Quote each line exactly, from the line that contains "Select the '07.февр.' date cell" down to the last line of the listing, and no other lines.

--- RECORDS FOR THIS EXERCISE Enclosed Below ---

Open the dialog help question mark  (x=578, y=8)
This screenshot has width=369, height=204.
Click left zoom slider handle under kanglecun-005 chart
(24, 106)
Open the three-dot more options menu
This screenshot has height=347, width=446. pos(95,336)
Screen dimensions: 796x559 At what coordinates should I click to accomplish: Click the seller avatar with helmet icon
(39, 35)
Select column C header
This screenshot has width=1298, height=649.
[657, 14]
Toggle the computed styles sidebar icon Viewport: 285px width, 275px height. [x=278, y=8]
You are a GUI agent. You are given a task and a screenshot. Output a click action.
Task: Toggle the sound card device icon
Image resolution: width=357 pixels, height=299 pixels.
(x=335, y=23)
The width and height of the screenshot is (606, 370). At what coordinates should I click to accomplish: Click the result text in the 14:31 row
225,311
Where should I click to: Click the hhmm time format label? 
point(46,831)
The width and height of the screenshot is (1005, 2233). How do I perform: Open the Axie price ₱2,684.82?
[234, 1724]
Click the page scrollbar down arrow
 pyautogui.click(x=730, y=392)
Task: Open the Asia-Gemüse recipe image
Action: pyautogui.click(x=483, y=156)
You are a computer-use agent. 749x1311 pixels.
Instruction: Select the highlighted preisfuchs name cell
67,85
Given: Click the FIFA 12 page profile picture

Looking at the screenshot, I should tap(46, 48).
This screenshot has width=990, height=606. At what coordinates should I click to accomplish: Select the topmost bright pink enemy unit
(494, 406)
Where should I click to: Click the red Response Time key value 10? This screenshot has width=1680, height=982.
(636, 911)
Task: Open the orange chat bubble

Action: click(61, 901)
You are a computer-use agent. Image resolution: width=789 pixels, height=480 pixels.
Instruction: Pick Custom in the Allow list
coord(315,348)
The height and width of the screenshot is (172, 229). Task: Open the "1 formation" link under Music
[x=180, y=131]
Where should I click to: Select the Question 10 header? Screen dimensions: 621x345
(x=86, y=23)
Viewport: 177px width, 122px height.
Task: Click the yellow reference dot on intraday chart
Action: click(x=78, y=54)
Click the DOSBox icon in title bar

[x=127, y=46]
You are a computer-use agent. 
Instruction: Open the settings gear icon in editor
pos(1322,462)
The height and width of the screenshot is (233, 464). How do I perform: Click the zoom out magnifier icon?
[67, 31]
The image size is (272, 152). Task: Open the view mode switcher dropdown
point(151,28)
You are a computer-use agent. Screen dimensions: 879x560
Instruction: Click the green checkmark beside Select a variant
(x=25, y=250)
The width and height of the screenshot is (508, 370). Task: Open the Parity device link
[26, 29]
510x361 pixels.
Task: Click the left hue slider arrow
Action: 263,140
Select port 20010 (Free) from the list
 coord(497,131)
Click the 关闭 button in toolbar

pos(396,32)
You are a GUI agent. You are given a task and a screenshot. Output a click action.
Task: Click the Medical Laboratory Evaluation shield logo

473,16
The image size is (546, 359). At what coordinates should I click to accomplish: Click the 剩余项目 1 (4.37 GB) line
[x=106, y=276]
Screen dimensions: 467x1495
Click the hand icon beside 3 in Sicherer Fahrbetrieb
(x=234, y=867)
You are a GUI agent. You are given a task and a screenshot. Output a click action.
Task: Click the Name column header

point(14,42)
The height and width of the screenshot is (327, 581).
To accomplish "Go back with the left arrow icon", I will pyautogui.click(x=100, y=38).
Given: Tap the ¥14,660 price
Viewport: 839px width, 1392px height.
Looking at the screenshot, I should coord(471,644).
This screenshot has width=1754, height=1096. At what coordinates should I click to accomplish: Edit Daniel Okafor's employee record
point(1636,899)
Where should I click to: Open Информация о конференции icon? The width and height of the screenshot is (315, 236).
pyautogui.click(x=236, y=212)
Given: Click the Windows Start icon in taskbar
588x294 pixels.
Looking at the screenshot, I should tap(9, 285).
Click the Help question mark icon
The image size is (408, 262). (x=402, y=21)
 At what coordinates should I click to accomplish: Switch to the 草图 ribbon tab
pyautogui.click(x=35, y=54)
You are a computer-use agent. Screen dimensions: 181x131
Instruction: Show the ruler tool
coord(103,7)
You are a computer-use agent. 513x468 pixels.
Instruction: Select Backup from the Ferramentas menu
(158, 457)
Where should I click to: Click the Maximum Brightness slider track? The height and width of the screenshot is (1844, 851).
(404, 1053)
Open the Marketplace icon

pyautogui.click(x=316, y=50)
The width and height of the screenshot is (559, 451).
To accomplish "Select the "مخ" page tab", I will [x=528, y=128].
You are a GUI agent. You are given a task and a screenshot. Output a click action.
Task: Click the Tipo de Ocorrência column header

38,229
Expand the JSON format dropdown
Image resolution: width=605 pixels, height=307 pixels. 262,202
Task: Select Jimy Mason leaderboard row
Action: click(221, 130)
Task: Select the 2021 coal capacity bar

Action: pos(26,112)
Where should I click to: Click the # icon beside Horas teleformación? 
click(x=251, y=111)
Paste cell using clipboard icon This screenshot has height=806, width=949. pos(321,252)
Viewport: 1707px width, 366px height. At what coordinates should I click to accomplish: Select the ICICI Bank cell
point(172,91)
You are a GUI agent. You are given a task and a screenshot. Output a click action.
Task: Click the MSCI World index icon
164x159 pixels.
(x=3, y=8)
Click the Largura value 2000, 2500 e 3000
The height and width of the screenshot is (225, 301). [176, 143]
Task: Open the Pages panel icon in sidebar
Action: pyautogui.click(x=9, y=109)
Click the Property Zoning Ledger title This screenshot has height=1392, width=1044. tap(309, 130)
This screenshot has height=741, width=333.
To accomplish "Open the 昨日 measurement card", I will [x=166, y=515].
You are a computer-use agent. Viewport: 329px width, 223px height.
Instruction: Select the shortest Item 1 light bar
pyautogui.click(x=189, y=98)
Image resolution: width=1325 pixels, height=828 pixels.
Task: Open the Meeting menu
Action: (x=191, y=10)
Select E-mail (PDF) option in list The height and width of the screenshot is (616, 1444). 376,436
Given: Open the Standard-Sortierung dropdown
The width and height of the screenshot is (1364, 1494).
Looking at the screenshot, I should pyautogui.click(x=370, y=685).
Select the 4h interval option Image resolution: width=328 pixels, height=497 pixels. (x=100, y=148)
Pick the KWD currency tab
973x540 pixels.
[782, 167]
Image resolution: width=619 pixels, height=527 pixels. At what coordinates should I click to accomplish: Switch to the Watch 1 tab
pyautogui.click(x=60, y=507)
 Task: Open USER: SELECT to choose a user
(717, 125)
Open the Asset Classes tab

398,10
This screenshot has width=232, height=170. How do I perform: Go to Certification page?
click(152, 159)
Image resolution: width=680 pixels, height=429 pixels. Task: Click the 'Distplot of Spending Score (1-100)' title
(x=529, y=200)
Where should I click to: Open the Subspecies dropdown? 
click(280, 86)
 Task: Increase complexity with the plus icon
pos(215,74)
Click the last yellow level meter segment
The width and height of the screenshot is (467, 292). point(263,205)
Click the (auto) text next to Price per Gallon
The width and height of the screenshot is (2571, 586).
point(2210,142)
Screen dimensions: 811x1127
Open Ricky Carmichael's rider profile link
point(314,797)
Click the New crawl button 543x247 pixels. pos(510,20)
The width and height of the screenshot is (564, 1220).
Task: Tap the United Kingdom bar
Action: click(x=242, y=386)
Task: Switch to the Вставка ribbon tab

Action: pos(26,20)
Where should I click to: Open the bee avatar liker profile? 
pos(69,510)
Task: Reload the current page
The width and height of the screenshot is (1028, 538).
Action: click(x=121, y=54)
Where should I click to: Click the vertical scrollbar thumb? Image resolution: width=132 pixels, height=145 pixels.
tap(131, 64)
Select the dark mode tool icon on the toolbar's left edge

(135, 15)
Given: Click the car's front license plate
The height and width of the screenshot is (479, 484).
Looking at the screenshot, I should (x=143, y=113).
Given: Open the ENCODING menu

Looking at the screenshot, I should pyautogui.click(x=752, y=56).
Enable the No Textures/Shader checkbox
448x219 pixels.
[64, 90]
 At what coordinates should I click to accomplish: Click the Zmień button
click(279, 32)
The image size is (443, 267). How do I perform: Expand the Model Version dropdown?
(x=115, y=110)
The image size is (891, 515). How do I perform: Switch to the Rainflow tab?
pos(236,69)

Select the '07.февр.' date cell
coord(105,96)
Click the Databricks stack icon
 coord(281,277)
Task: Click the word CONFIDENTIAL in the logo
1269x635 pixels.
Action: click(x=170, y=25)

--- End of Enclosed RECORDS FOR THIS EXERCISE ---

TASK RESULT:
Select the '07.февр.' date cell
coord(105,96)
Click the Databricks stack icon
 coord(281,277)
Task: Click the word CONFIDENTIAL in the logo
1269x635 pixels.
Action: click(x=170, y=25)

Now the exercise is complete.